◆ Texto
↓↓↓

O sexo no cinema e a frigidez social

Da Obvious Mag

O poder metafórico do sexo no cinema

Por Sílvia Marques

A nossa sociedade esqueceu como se goza. A nossa sociedade só sabe fazer beicinhos pseudo eróticos em suas selfies, mas esqueceram o poder avassalador do encontro acidental, do amor visceral , menor e vital, que nos traga para os mistérios da vida, que nos arrasta para os abismos das emoções.

Cena do filme Último tango em Paris

Ainda se escandaliza ou se ofende com o filme Último tango em Paris quem desconhece ou por alguma razão quer ignorar o poder mágico que existe no acaso, no instintivo. Se não posso entender ou explicar racionalmente, critico furiosamente. É mais simples e eu saio melhor na foto social.

O cinema trabalha como ninguém o poder metafórico do sexo como força vital e propulsora de tudo que deve ser sacudido neste mundo de mesmices, lugares comuns, frases prontas, fórmulas fechadas e falsos moralismos.

↑↑↑

Entradas de dados:
↓↓↓

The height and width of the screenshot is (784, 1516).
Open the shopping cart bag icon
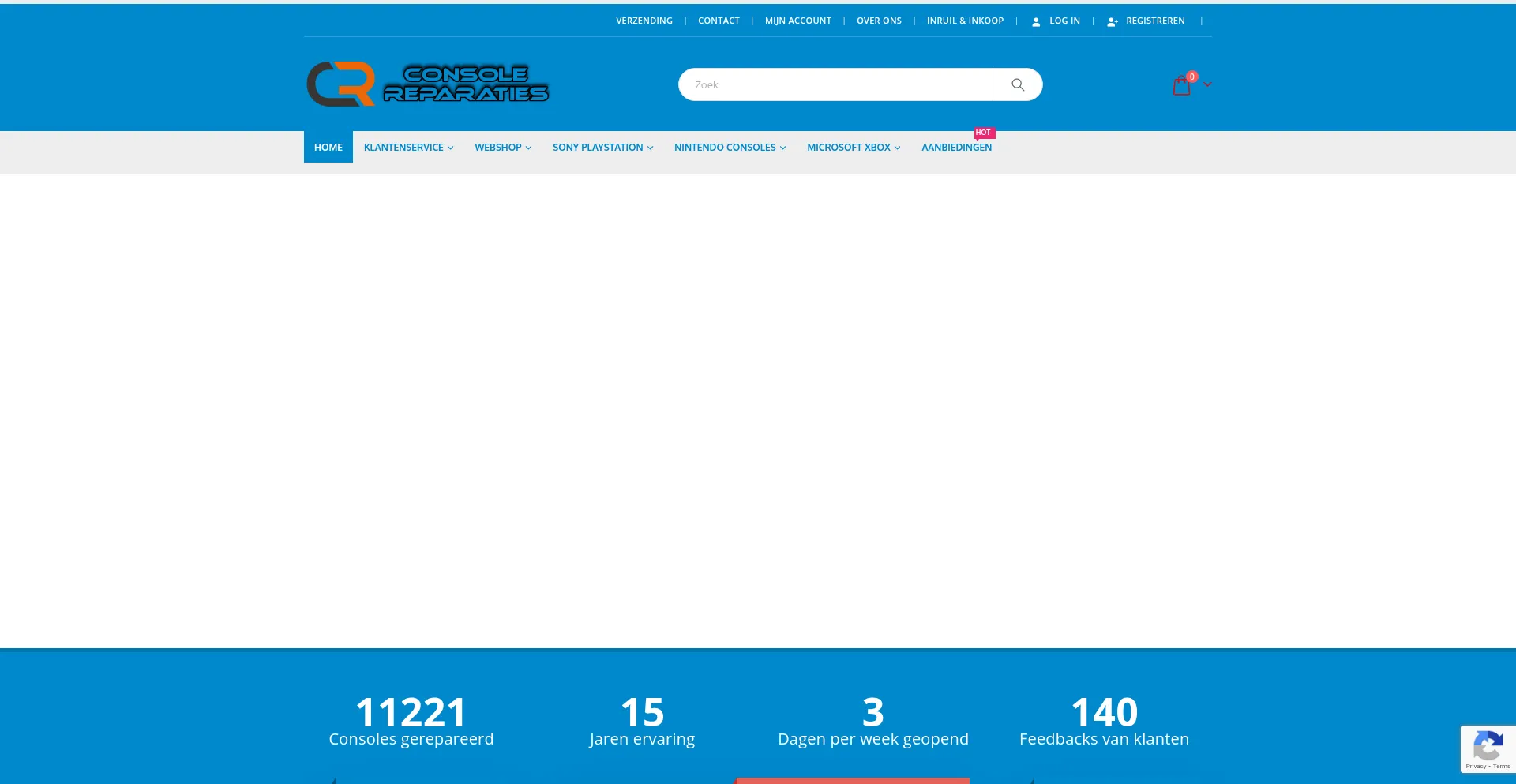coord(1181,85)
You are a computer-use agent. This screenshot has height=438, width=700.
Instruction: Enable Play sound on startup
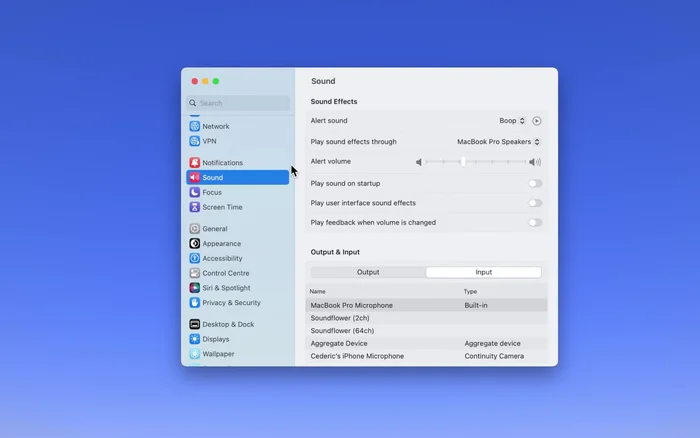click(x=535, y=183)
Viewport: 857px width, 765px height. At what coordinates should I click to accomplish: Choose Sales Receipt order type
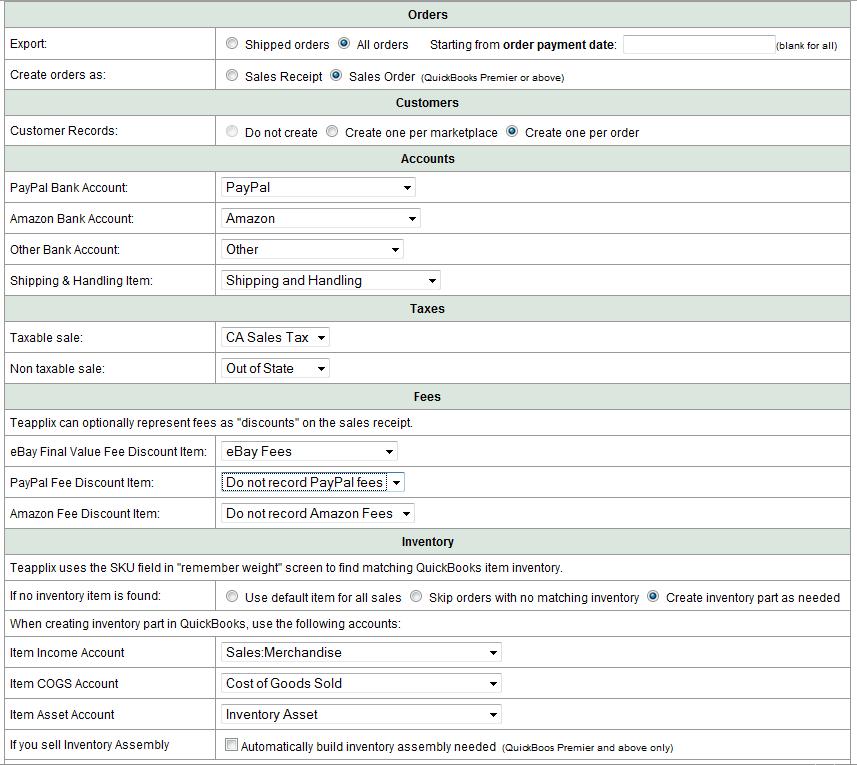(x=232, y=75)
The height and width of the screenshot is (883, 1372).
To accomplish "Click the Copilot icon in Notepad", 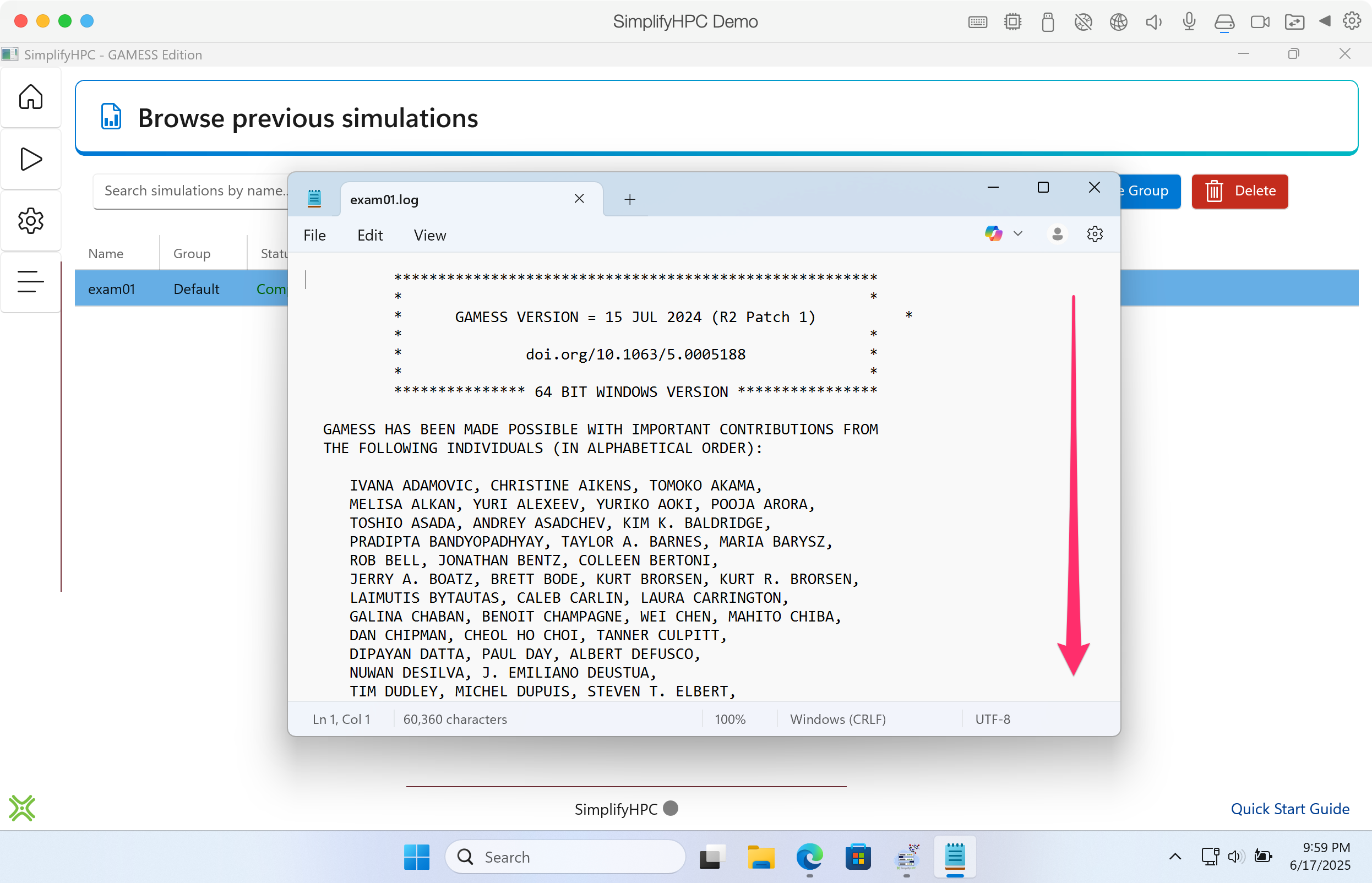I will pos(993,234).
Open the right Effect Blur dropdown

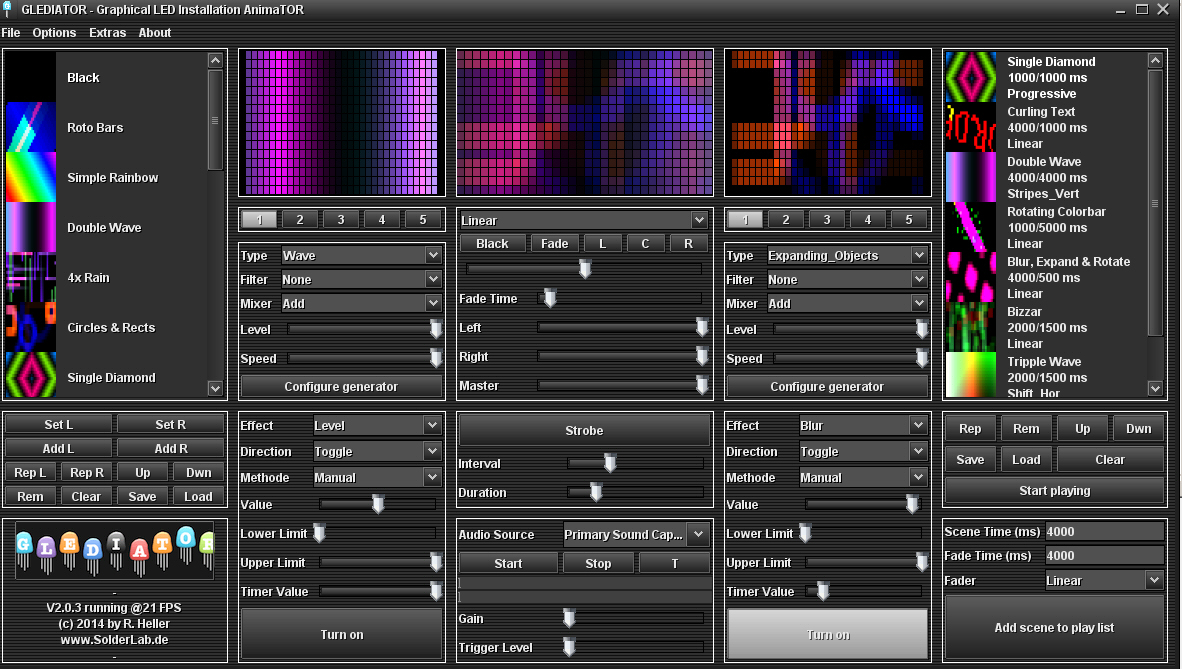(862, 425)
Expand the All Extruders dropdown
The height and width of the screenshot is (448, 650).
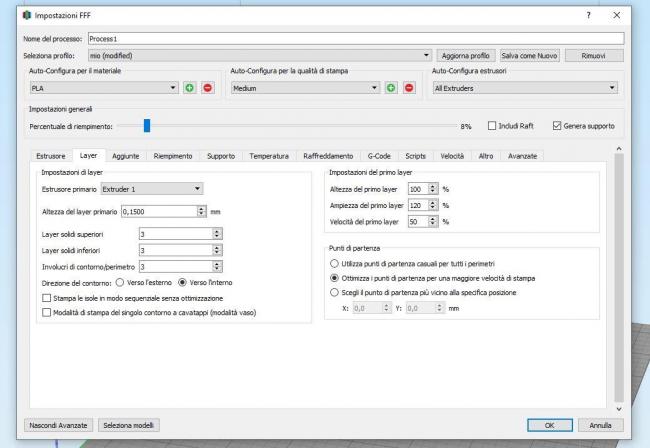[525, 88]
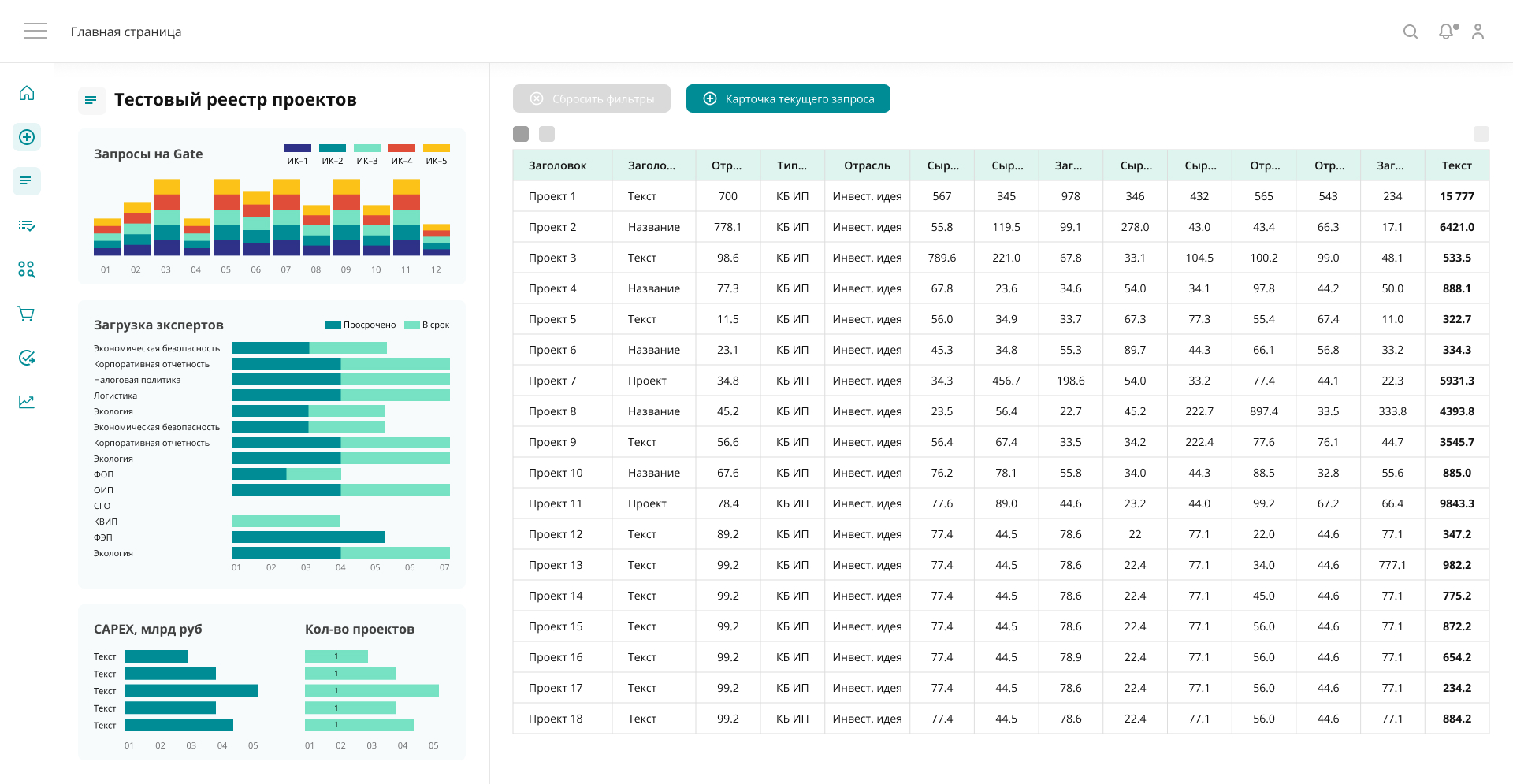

↑↑↑

◆ Detalhes do exercício
Transcreva sem alterações o trecho do texto sobre o sexo no cinema que vai de "O cinema trabalha" a "e falsos moralismos.". Baseie-se unicamente no texto.

◆ Resultado correto
O cinema trabalha como ninguém o poder metafórico do sexo como força vital e propulsora de tudo que deve ser sacudido neste mundo de mesmices, lugares comuns, frases prontas, fórmulas fechadas e falsos moralismos.